Directions for this task. Beneath this task are records; print exactly the stretch of them from the line with "You are a computer-use agent." through the line with "Instruction: Click description", both ends included.

** Source data follows **

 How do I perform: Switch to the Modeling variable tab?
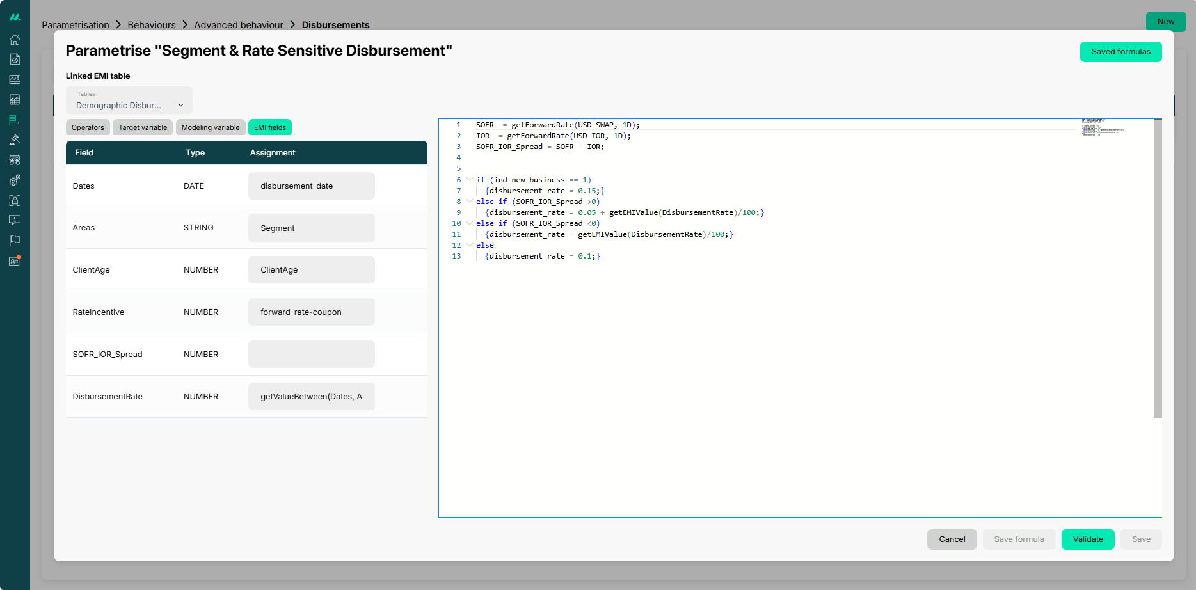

** End of Source data **
** Source data follows **

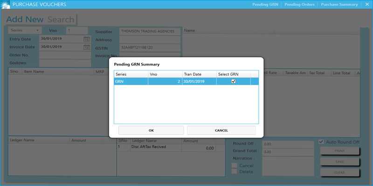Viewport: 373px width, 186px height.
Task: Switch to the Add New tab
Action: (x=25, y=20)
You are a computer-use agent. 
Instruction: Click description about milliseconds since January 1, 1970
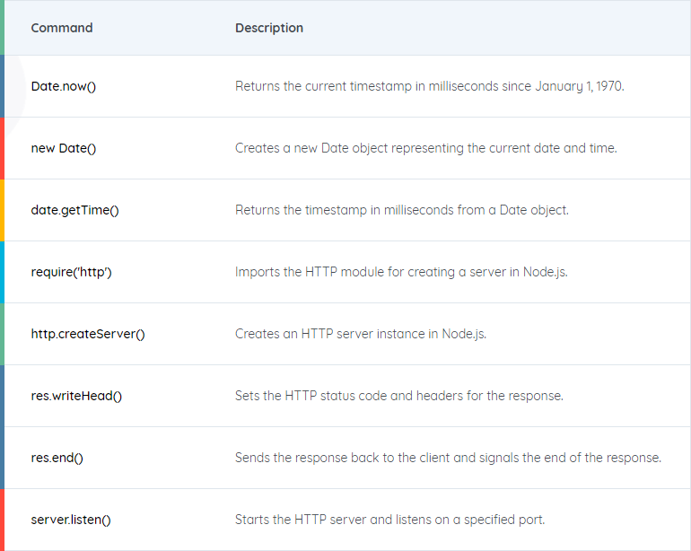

** End of Source data **

Task solution.
You are a computer-use agent. 
Instruction: Click description about milliseconds since January 1, 1970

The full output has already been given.